Pictures do not belong in the copy; restate the records below word for word.
== Segment start ==
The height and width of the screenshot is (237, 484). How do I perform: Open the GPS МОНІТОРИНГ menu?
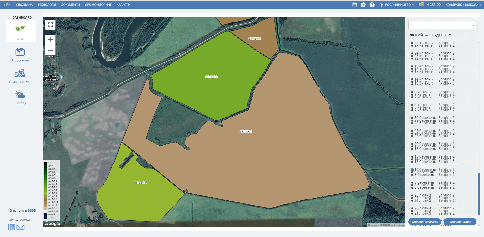click(x=98, y=5)
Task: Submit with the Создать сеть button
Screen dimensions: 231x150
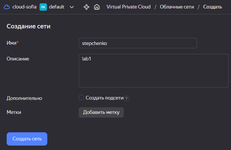Action: [27, 139]
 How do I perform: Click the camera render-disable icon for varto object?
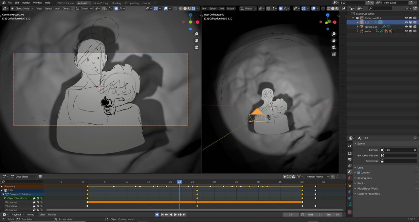[415, 31]
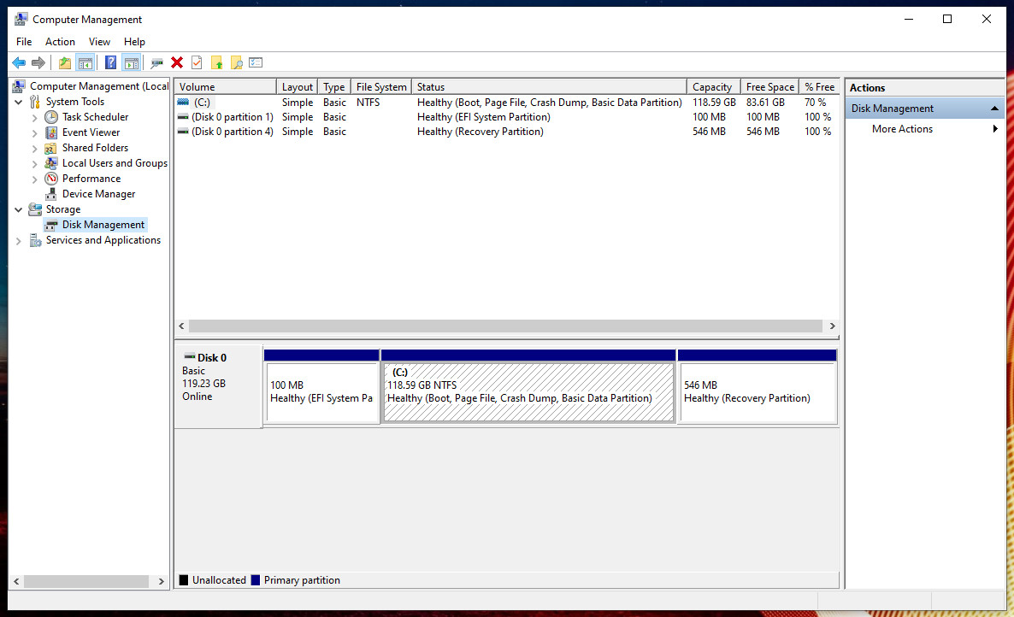This screenshot has height=617, width=1014.
Task: Toggle the Show/Hide Console Tree icon
Action: (x=85, y=62)
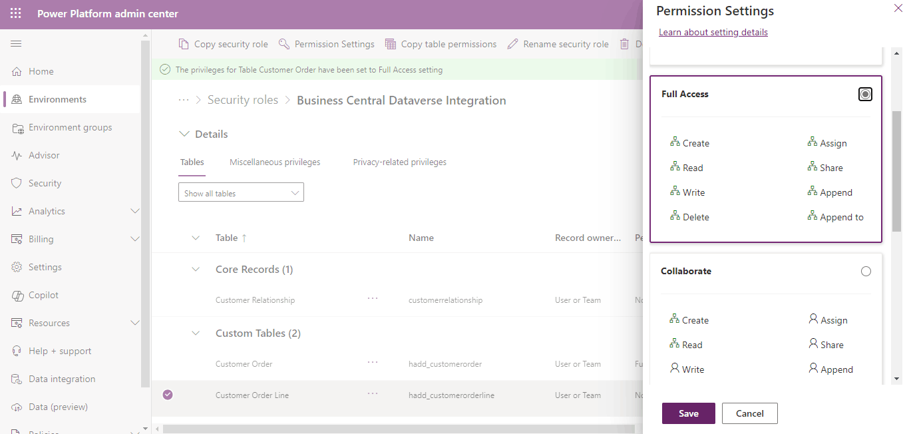
Task: Click the Copy table permissions icon
Action: click(391, 44)
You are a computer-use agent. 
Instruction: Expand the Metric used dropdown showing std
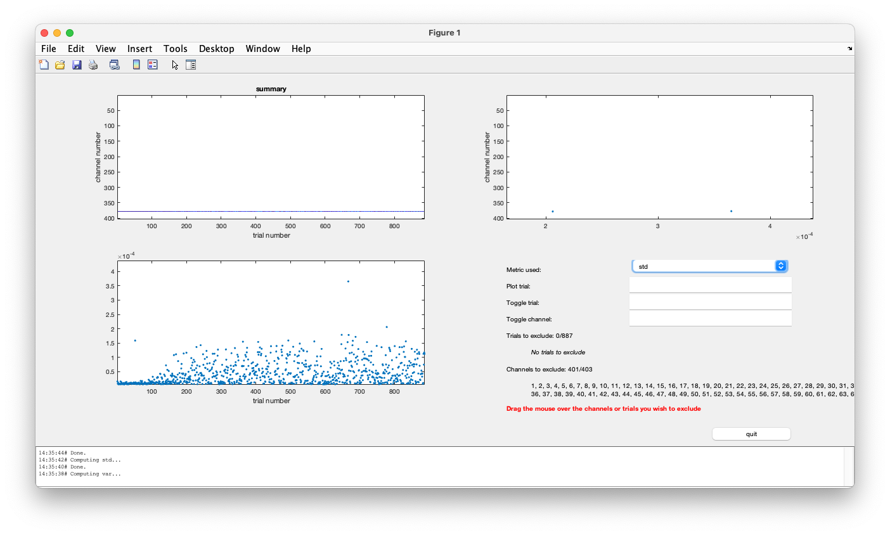(710, 266)
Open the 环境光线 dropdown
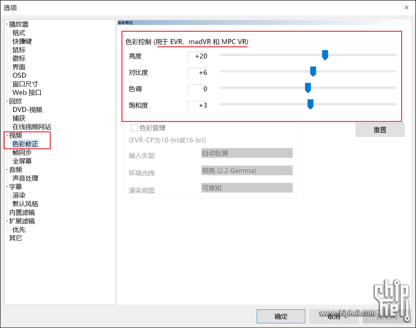The height and width of the screenshot is (328, 416). [x=247, y=171]
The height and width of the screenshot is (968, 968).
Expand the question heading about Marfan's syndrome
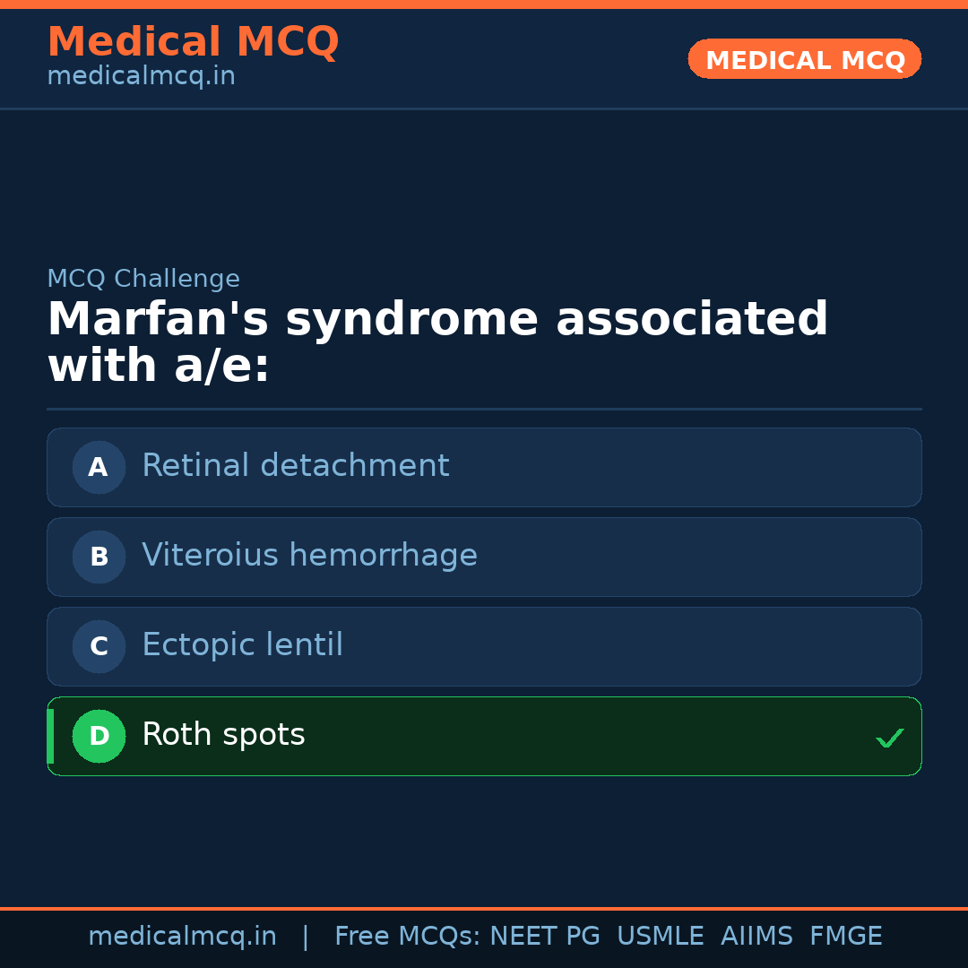coord(437,341)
== Segment end ==
# Answer for the task
The height and width of the screenshot is (237, 484). How do I perform: Open the GPS МОНІТОРИНГ menu?
click(x=98, y=5)
Task: Submit with the Создать сеть button
Screen dimensions: 231x150
Action: [27, 139]
 How do I perform: Click the camera render-disable icon for varto object?
[415, 31]
This screenshot has height=617, width=1014.
Task: Toggle the Show/Hide Console Tree icon
Action: (x=85, y=62)
Task: Click the Copy table permissions icon
Action: click(391, 44)
You are a computer-use agent. 
Instruction: Expand the Metric used dropdown showing std
(710, 266)
Open the 环境光线 dropdown
The height and width of the screenshot is (328, 416). [x=247, y=171]
The height and width of the screenshot is (968, 968).
Expand the question heading about Marfan's syndrome
coord(437,341)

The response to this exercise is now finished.